While special relativity imposes an absolute speed limit at the speed of light, our Universe is not empty Minkowski spacetime. The constituents that fill the interstellar/intergalactic vacuum, including the cosmic microwave background photons, impose a lower speed limit on any object traveling at relativistic velocities. Scattering of cosmic microwave photons from an ultra-relativistic object may create radiation with a characteristic signature allowing the detection of such objects at large distances.
(Score: 2) by kaszz on Saturday April 11 2015, @10:29PM
I meant searching for high energy particles (perhaps low ones too?) and other types of energy forms not ordinarily thought of as a means of radiation from objects in the universe. Perhaps there a fields that warps the properties of atoms in other ways. Neutrinos are also interesting from this point of view but also notoriously hard to catch.
(gravity is monitored by LIGO so it's covered)
(Score: 2) by boristhespider on Saturday April 11 2015, @10:38PM
The X and gamma ray observatories are meant to catch the high-energy events, and the microwave and radio surveys should catch practically all the low-energy ones.
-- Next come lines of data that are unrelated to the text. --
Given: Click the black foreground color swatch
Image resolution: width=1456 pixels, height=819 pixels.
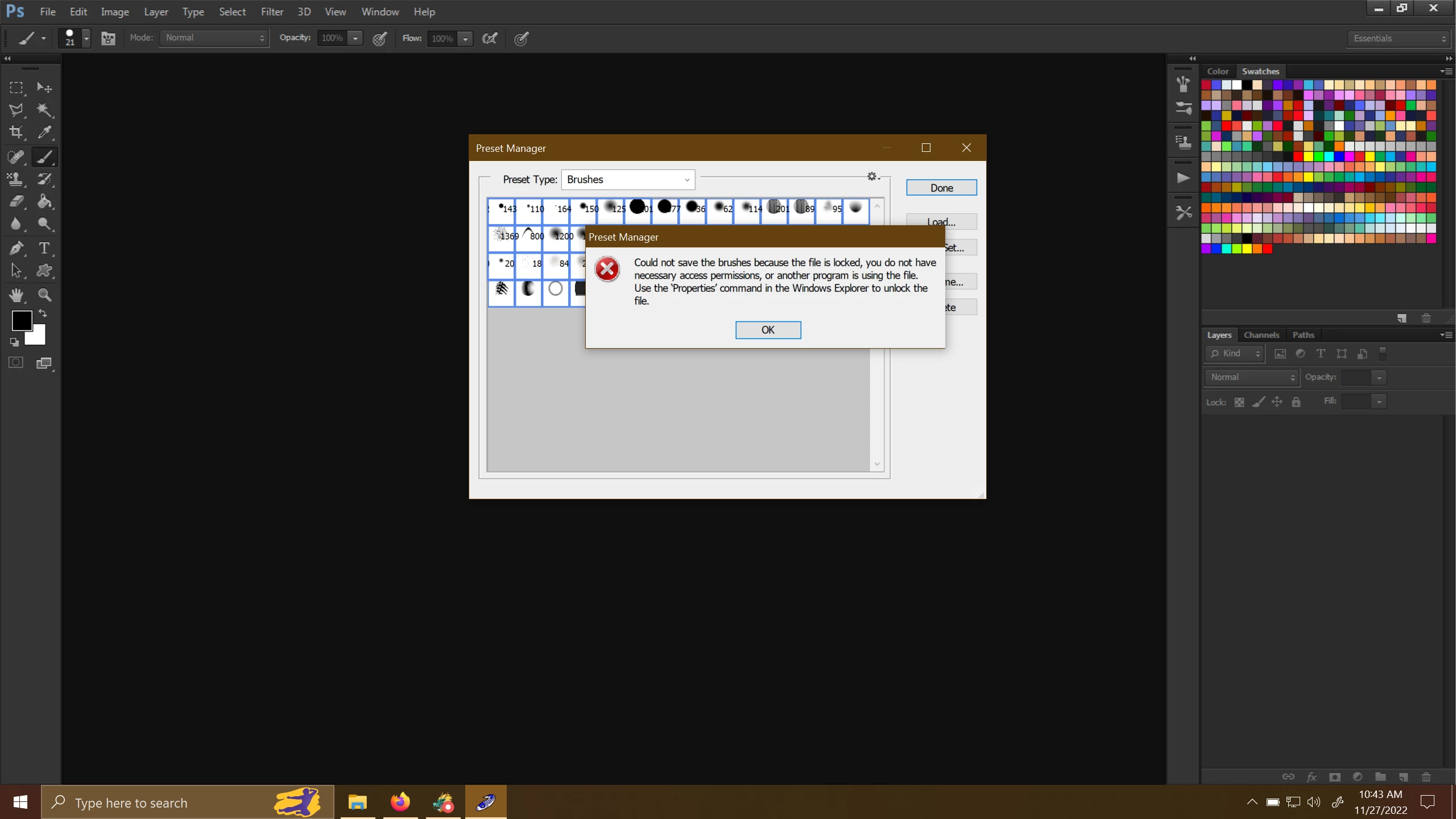Looking at the screenshot, I should tap(20, 320).
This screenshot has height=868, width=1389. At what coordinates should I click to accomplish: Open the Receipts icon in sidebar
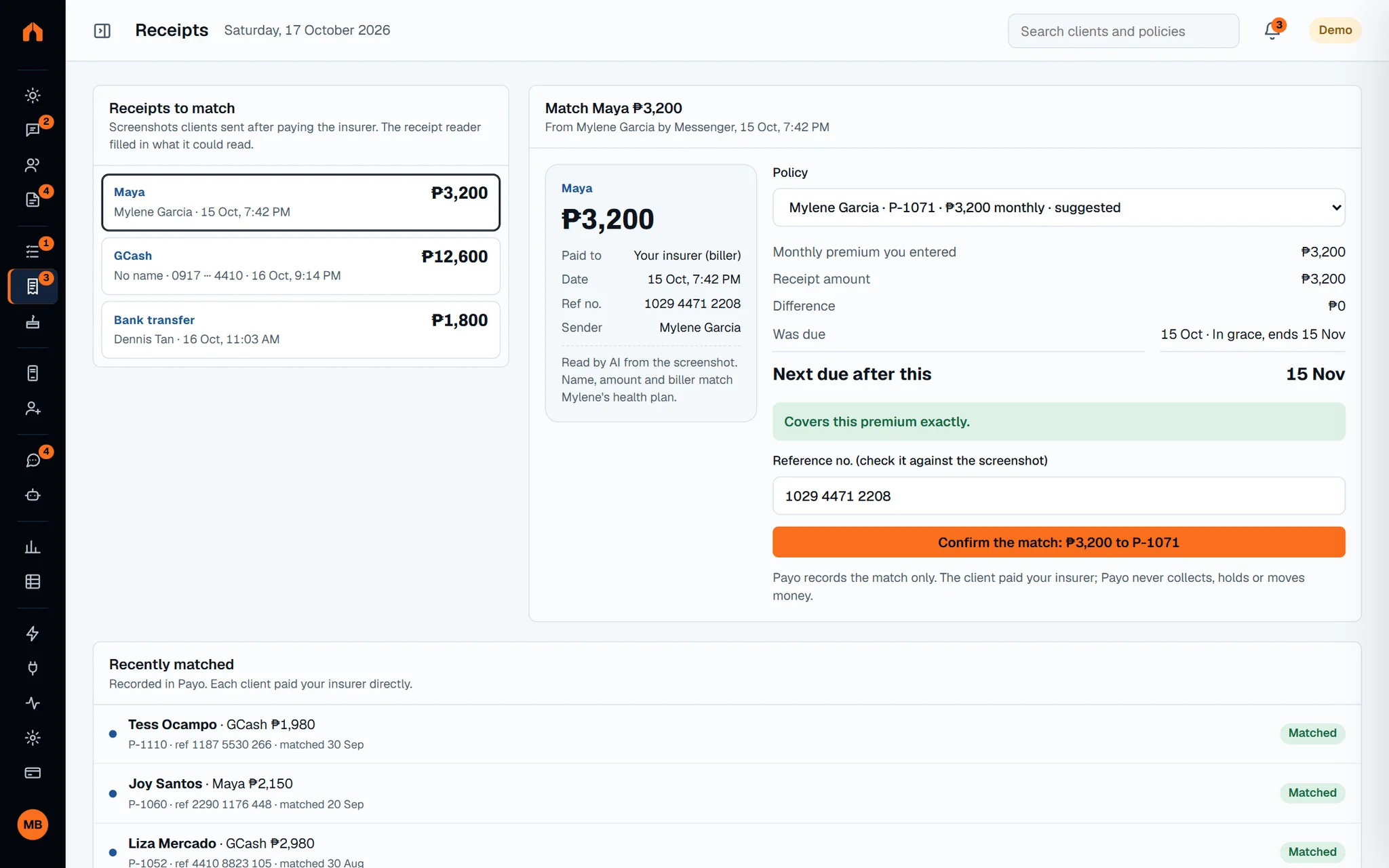click(33, 286)
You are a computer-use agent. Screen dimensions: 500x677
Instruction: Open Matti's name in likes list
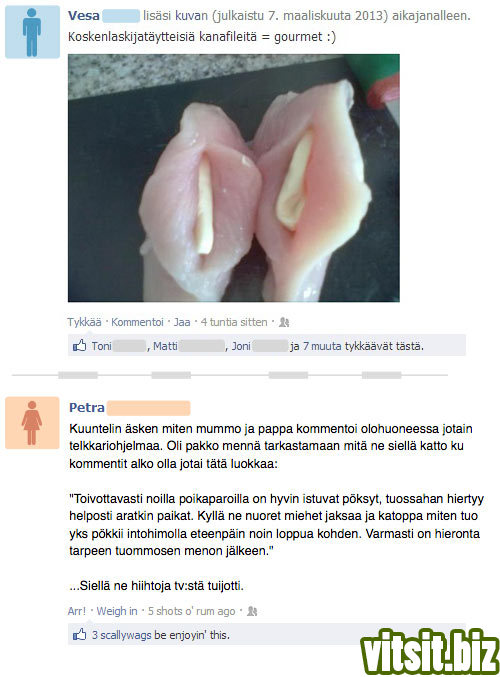[165, 346]
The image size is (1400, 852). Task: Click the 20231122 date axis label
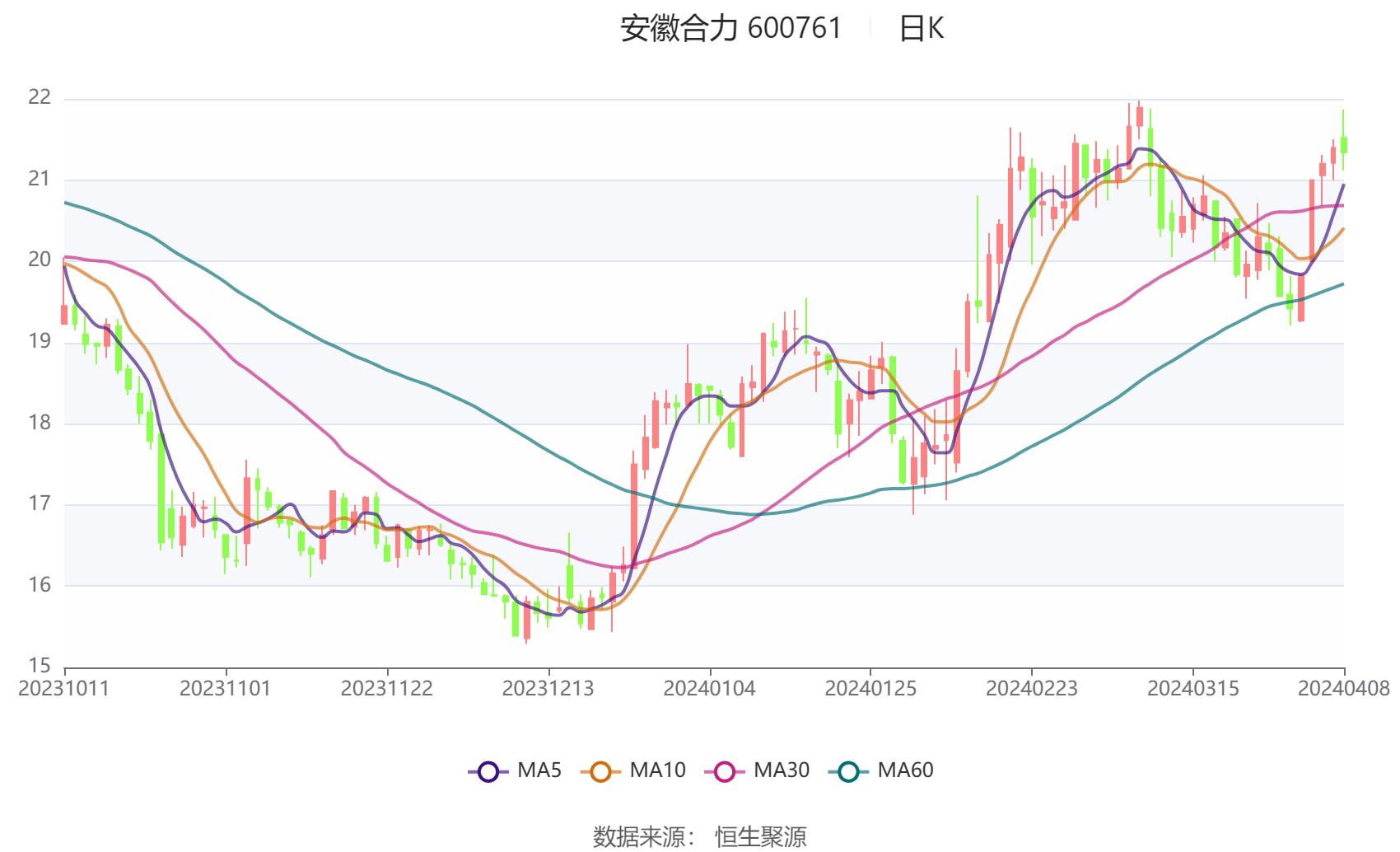click(387, 689)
It's quite hard to come up with something that will emit in these ranges that doesn't have some signal on the CMB, and the CMB is extremely well observed...
But yes, we can always do with more observations, ideally from space so we don't drown ourselves in interference from Jersey Shore and The Only Way is Essex (and the Sun, of course), and across as many frequency ranges as we can hit.
We'd also love to see the cosmic neutrino background. Alas, as you point out, the chances of doing so are extremely slender.